Task objective
Find every line in the entries that holds the string "computer" and report it.

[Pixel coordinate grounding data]
-------
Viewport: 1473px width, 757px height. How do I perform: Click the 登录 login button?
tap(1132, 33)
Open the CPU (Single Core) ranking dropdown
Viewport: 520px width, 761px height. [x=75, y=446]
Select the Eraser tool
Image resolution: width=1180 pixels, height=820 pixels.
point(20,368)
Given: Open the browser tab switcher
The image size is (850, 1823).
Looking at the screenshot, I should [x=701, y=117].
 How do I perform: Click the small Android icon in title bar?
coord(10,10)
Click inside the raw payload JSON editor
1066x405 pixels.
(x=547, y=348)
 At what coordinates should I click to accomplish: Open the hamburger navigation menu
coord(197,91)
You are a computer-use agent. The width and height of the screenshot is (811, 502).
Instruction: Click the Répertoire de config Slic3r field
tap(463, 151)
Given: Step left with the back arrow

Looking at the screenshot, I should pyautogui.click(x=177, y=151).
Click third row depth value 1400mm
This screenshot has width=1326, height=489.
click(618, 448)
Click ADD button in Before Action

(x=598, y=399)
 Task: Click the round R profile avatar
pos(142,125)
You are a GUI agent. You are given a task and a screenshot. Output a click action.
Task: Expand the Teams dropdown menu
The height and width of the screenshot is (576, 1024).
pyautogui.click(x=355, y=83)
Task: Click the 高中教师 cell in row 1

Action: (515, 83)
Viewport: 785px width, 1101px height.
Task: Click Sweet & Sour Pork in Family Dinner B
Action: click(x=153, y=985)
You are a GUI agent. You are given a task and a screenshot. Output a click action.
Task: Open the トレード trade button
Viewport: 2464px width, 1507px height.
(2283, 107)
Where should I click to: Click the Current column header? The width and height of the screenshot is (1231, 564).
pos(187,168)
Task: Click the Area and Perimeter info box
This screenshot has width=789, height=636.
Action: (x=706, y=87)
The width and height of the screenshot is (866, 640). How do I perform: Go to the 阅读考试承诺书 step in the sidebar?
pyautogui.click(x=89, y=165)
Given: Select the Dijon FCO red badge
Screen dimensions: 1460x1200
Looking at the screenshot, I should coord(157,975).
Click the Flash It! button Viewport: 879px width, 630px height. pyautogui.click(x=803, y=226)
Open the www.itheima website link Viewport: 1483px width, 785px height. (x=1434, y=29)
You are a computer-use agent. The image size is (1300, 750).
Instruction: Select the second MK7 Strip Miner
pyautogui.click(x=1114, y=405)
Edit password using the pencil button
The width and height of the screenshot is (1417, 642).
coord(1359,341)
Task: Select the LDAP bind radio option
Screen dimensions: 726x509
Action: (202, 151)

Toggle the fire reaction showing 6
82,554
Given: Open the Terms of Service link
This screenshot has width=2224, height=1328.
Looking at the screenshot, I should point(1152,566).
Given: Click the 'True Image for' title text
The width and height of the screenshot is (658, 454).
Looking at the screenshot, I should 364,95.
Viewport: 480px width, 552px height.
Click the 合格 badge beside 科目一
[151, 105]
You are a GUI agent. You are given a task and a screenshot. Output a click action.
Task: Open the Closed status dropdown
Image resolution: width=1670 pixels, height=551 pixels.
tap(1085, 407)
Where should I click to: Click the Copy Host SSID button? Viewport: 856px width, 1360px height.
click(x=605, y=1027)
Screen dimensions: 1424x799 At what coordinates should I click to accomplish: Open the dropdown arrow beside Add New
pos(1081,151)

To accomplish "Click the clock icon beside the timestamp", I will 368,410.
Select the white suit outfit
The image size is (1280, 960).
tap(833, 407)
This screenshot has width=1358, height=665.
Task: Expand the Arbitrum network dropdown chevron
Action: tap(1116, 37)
-------
Response box
You are a computer-use agent. The width and height of the screenshot is (811, 502).
You are a computer-use agent. The image size is (1300, 750).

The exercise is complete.